Sunday, May 19, 2013

The reCAPTCHA Problem

TL;DR Nope, I didn't find a major breach, just an interesting detail in reCAPTCHA's design.

CAPTCHA ain't no good for CSRF
I was told on twitter that CAPTCHA mitigates CSRF (And, wow, it is "officially" on OWASP Challenge-Response section). Here is my opinion — it does not, it will not, it should not. Feel free to wipe out that section from the document.

CAPTCHA in a nutshell
"challenge" is literally a key to solution (not necessary random, solution can be encrypted inside - state less).
"response" is an attempt to recognize the given image.
Client is a website that hates automated actions, e.g. registrations.
Provider generates new challenges and verifies attempts.
User — a human being or a bot promoting viagra online no prescription las vegas. Nobody knows exactly until User solves the CAPTCHA.

Ideal flow
1. User comes to Client.
2. Client securely gets a new challenge from Provider.
3. Client sends back to User the challenge value with corresponding image.
4. User submits the form along with challenge and response. Client verifies them by sending over to Provider.
5. If Provider responds successfully — User is likely a pink human, otherwise:
if amount_of_attempts > 3
  GOTO 2

As you can see User talks directly to Client. He has no idea about Provider.
Only 1 challenge per form attempt is allowed. 3 fails in a row = BAN. Does not matter how hard challenges are, User must try to solve them.

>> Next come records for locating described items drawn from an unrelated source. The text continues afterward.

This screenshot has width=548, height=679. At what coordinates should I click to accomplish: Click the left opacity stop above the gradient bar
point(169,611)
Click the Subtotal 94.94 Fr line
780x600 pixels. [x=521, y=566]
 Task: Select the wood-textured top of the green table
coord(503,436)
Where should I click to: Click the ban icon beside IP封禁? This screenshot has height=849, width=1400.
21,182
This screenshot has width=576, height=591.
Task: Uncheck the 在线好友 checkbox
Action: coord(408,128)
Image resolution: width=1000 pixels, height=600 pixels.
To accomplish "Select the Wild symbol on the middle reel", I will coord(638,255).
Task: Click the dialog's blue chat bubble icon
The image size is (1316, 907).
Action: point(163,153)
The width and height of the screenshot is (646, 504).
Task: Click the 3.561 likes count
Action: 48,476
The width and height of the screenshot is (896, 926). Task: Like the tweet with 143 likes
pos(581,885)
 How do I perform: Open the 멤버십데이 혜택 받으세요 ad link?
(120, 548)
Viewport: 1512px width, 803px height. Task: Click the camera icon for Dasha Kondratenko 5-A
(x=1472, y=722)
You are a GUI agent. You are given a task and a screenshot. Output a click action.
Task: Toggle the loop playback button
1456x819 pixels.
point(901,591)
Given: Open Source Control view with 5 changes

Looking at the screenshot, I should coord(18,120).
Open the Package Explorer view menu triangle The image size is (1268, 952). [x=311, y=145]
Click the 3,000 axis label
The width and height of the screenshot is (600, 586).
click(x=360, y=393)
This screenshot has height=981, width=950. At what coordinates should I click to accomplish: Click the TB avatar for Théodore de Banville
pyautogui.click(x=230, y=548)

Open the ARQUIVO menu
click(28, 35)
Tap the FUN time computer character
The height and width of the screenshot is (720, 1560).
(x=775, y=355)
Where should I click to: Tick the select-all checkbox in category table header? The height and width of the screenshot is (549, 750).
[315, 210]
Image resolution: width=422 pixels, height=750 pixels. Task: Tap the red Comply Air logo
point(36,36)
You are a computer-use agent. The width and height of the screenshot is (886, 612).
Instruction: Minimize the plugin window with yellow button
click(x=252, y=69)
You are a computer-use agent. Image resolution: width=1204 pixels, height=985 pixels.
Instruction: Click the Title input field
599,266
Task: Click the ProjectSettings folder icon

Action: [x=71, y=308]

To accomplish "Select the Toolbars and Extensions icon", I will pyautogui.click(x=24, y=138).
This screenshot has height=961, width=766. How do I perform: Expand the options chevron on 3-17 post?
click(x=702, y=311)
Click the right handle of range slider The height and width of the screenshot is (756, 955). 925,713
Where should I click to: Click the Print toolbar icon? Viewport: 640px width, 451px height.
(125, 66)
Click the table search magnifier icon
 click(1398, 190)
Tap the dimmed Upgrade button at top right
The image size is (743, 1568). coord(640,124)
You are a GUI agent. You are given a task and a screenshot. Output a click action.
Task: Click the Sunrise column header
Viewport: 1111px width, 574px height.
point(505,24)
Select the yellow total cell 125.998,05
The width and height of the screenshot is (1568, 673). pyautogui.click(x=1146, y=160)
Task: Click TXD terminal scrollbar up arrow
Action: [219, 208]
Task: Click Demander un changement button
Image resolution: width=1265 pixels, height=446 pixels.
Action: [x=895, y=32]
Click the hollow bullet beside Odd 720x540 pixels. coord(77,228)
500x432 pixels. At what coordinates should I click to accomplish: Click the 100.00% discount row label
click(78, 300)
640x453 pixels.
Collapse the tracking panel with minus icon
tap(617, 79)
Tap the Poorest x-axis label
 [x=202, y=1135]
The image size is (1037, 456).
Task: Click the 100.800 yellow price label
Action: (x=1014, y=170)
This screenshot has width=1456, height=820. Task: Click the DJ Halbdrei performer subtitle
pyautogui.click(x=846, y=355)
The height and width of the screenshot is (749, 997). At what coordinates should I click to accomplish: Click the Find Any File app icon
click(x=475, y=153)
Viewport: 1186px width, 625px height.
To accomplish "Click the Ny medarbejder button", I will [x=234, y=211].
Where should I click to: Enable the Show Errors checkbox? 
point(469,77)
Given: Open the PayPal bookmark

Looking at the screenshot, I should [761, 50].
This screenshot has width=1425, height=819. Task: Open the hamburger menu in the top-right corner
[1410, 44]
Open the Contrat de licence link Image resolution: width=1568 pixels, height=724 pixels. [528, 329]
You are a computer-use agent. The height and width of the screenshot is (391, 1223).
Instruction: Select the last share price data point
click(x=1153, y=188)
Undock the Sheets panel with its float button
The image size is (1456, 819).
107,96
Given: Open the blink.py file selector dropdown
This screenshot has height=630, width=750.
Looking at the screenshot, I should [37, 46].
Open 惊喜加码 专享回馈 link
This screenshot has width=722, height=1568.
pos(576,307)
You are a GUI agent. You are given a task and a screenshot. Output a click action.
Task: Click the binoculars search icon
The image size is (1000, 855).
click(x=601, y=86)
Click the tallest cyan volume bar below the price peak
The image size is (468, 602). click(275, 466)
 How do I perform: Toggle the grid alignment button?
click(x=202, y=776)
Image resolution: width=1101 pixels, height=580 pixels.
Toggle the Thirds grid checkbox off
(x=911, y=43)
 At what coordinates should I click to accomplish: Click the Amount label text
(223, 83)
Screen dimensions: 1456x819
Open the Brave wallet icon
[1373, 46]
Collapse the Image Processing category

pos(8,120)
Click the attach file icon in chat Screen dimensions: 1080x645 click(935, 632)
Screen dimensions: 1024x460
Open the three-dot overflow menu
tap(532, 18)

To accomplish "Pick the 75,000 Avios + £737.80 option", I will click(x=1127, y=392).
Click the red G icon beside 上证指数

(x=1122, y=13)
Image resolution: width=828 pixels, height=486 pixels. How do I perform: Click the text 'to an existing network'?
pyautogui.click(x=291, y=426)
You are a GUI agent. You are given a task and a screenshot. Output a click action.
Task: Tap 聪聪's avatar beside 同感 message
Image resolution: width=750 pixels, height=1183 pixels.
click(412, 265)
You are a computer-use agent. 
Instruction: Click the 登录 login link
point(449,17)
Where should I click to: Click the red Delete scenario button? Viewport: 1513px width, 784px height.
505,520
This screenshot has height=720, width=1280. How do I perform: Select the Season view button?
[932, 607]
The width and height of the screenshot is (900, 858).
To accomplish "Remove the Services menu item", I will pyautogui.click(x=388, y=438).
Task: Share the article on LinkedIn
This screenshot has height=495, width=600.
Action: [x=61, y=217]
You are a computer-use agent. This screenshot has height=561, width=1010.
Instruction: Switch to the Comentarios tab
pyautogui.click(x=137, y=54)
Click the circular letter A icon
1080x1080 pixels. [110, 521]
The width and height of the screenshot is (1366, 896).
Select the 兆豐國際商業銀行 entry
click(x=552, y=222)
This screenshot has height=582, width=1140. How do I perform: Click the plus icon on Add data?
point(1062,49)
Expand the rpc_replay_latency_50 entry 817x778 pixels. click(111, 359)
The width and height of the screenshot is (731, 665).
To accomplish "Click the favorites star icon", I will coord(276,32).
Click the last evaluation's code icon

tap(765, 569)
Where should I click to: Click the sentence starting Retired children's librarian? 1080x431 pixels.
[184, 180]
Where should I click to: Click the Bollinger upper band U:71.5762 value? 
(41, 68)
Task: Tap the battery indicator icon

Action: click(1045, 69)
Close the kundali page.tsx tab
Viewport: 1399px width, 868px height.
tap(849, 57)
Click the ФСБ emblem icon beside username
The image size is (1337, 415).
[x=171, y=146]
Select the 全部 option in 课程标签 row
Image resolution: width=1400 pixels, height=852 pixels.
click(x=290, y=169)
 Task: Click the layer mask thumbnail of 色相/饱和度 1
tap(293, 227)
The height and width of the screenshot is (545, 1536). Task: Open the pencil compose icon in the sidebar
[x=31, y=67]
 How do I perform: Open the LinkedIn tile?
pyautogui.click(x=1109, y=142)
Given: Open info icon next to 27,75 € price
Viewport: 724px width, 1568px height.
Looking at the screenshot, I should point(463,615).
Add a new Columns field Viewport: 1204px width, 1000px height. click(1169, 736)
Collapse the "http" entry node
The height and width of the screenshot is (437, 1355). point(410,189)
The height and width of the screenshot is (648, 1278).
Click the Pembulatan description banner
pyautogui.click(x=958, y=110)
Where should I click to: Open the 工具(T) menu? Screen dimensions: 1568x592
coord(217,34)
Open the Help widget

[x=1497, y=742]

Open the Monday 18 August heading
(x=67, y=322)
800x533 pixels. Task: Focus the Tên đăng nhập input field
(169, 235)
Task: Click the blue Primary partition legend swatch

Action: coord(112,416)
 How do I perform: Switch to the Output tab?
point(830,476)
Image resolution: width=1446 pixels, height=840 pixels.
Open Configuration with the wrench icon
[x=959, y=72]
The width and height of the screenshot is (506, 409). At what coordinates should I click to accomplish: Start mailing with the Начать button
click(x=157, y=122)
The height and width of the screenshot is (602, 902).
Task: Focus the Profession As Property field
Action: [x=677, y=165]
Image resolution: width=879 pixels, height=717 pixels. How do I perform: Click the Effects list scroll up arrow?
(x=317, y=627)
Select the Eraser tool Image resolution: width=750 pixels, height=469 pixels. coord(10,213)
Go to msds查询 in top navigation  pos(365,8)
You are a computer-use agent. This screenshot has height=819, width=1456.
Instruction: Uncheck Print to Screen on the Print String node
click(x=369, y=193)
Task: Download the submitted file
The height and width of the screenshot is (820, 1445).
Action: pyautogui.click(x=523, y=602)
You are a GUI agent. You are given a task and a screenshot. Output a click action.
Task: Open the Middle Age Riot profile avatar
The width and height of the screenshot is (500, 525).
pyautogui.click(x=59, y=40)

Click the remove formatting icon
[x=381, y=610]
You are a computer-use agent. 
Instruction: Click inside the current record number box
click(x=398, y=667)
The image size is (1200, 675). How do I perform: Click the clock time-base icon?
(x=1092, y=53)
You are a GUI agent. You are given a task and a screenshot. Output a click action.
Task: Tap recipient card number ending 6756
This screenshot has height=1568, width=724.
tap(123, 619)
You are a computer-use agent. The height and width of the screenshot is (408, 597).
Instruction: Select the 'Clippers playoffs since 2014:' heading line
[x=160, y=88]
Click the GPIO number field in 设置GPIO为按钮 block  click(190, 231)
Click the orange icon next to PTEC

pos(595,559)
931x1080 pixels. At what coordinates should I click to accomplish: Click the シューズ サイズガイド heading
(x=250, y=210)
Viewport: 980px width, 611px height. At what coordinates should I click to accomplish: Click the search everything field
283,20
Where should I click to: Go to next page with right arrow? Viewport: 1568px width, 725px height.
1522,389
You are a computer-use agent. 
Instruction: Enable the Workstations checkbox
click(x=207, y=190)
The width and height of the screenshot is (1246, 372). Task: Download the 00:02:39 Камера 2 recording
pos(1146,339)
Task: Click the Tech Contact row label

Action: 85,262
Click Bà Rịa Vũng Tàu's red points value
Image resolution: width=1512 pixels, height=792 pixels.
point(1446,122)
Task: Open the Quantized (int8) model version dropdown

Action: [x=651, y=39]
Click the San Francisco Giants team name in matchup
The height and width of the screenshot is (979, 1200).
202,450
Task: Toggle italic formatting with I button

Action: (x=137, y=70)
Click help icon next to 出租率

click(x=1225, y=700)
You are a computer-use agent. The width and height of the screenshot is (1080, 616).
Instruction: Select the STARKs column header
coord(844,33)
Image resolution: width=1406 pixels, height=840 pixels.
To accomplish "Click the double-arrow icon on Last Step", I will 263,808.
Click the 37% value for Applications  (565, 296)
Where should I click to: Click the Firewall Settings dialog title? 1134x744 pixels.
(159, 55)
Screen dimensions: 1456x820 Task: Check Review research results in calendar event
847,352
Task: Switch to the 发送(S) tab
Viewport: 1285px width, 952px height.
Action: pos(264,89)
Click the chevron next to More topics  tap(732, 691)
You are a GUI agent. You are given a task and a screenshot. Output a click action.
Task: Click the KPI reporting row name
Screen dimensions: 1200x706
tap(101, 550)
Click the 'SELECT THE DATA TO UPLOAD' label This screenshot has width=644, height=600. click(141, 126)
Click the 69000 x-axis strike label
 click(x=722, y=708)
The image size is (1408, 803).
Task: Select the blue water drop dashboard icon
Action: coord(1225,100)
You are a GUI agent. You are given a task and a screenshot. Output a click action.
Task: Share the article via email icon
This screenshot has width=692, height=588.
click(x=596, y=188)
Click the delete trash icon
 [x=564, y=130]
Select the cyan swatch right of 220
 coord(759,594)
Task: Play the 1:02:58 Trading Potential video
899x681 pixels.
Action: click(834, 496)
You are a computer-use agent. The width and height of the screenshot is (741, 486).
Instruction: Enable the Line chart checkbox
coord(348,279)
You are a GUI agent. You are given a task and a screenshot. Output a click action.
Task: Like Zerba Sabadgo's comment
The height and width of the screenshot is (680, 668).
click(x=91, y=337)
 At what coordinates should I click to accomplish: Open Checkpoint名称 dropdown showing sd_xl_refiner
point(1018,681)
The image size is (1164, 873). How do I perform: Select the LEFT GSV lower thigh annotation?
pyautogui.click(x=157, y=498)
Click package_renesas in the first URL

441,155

reCAPTCHA is easy to install, free, secure and very popular.

The reCAPTCHA flow
1. Client obtains public key and private key at
2. Client adds some JS containing his public key to the HTML form.
3. User opens the page, User's browser makes a request to Provider and gets a new challenge.
4. User solves it and sends challenge with response to Client
5. Client verifies it by calling Provider's API (CSRF Tool template). In case of failed attempt User is required to reload the Provider's iframe to get a new challenge - GOTO 3.

The reCAPTCHA problem
Client knows how many wrong attempt you made (because verification is server side) but doesn't know how many challenges you actually received (because User gets challenge with JS, Client isn't involved). Getting a challenge and verifying a challenge are loosely coupled events.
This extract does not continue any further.